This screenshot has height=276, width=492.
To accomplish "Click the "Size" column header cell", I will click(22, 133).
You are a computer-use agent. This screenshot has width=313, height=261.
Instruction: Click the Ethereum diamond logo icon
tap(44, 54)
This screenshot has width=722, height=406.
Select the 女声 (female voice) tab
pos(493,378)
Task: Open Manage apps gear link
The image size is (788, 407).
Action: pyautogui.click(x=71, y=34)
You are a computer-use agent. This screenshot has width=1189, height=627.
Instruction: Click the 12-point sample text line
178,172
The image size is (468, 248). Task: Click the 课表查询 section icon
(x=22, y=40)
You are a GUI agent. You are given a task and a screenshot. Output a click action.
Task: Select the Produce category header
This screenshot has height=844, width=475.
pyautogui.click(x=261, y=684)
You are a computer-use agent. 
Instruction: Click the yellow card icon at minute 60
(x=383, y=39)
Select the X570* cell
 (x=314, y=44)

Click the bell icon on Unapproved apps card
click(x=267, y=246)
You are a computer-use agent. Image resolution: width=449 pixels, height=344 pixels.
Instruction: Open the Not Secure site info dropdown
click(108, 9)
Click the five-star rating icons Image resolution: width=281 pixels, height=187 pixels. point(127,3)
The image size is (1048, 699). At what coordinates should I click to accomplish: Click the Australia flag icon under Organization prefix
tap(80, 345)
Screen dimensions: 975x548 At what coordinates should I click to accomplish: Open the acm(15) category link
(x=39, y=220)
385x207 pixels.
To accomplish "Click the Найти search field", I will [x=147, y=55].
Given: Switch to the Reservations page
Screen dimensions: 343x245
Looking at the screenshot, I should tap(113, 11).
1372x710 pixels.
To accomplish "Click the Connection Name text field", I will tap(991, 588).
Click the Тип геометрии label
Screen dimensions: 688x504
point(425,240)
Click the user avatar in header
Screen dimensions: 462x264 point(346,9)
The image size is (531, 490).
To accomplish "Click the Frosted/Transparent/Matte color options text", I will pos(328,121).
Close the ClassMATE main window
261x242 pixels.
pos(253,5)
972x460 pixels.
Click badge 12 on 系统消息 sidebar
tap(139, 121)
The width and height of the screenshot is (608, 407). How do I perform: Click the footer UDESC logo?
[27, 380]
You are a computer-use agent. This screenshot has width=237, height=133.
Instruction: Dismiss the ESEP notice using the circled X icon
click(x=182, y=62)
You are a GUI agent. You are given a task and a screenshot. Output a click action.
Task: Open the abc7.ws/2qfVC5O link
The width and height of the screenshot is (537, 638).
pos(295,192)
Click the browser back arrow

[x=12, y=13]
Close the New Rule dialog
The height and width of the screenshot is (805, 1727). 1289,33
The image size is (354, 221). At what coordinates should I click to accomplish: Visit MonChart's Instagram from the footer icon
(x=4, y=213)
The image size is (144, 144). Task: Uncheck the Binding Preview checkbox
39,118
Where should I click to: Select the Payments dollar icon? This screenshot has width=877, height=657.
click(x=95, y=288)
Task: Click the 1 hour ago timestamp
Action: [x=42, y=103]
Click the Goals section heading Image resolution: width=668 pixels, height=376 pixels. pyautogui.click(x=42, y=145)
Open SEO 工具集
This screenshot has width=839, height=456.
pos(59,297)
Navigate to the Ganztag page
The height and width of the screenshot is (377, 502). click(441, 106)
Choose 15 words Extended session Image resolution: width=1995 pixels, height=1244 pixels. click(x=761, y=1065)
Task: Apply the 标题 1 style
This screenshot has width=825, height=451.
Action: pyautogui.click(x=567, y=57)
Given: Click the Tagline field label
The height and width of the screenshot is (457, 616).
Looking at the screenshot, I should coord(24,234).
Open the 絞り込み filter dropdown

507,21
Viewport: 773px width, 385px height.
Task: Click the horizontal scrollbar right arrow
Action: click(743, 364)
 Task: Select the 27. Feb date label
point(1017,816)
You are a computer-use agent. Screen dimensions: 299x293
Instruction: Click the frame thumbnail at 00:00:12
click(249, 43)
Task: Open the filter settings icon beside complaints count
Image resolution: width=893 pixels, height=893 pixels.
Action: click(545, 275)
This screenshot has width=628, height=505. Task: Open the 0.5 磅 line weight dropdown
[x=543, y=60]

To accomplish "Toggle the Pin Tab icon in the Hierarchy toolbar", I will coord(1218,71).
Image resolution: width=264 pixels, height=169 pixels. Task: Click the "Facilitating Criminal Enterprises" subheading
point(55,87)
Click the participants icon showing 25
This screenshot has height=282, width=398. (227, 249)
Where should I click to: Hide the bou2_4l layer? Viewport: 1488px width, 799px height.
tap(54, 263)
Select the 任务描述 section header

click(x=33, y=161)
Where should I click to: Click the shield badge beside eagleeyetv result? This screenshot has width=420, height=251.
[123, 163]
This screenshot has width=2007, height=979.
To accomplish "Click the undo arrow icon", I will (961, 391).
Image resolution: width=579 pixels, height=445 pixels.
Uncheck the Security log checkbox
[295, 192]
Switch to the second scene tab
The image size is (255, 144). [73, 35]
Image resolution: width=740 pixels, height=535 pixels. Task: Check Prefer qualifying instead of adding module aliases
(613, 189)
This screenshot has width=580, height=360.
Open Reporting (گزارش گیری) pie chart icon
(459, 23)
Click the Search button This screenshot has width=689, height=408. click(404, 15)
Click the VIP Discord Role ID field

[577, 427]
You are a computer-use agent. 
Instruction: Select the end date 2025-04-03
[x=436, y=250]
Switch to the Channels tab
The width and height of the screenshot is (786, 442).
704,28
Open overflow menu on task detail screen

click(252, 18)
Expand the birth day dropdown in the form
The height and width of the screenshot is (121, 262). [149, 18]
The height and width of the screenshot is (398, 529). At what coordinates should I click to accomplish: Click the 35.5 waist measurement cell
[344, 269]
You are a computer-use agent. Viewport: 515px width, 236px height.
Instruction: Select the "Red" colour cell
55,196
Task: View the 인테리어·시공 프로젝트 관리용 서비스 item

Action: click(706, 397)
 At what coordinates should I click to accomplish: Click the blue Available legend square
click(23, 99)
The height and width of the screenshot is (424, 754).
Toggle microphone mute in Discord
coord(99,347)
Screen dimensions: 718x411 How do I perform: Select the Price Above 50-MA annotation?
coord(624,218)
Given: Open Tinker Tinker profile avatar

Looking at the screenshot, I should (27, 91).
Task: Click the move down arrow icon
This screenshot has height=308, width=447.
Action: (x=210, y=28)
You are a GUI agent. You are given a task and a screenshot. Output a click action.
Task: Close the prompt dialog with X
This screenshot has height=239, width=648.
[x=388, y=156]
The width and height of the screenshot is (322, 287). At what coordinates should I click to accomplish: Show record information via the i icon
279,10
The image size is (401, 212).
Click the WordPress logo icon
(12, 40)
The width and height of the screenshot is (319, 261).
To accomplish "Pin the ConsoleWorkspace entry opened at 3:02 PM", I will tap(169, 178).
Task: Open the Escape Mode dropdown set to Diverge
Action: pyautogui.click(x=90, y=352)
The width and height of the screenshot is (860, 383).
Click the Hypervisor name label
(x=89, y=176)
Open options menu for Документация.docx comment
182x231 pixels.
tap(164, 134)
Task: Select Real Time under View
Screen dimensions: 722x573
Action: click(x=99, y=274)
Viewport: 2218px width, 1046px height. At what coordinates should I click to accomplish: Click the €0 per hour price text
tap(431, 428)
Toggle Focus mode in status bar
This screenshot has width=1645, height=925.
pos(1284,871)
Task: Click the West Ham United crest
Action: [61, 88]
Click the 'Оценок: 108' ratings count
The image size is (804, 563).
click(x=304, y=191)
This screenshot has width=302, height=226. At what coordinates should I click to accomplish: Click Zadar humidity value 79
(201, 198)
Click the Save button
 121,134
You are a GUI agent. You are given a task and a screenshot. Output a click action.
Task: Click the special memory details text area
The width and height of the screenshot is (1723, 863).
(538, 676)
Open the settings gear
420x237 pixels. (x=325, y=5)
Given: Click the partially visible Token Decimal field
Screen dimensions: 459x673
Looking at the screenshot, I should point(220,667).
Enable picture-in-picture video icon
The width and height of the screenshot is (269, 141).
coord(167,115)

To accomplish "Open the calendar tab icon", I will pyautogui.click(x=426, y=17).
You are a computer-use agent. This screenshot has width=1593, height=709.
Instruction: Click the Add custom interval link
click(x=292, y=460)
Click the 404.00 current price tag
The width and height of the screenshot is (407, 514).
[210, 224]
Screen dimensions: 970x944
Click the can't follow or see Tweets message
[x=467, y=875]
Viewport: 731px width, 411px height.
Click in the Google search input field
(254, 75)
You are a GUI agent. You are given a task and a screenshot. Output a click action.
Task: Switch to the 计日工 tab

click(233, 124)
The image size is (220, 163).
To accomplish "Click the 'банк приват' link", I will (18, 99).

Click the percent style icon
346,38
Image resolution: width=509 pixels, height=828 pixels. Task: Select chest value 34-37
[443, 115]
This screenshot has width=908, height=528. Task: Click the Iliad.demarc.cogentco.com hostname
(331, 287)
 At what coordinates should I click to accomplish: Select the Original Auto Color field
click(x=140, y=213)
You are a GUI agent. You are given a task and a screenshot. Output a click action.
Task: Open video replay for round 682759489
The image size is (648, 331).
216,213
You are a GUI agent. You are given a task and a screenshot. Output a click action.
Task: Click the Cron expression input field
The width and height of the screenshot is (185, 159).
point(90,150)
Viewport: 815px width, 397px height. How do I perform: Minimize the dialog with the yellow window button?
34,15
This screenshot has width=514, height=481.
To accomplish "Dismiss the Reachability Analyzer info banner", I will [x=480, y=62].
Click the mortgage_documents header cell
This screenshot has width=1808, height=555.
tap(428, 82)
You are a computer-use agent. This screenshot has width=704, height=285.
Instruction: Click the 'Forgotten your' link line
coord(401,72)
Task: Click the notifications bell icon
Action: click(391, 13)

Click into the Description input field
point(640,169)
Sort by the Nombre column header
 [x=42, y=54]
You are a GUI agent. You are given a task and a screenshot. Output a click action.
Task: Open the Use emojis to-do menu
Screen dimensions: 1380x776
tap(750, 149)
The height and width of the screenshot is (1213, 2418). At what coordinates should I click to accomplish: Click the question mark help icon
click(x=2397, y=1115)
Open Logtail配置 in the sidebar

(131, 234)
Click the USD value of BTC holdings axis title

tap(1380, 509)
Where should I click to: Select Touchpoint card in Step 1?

### STATED TASK
Lay out the items above as a numbered list, starting at the first line and ending at the line that contains "(x=22, y=40)". Leave out any blank lines.

### THE OUTPUT
1. This screenshot has height=276, width=492.
2. To accomplish "Click the "Size" column header cell", I will click(22, 133).
3. You are a computer-use agent. This screenshot has width=313, height=261.
4. Instruction: Click the Ethereum diamond logo icon
5. tap(44, 54)
6. This screenshot has width=722, height=406.
7. Select the 女声 (female voice) tab
8. pos(493,378)
9. Task: Open Manage apps gear link
10. The image size is (788, 407).
11. Action: pyautogui.click(x=71, y=34)
12. You are a computer-use agent. This screenshot has width=1189, height=627.
13. Instruction: Click the 12-point sample text line
14. 178,172
15. The image size is (468, 248). Task: Click the 课表查询 section icon
16. (x=22, y=40)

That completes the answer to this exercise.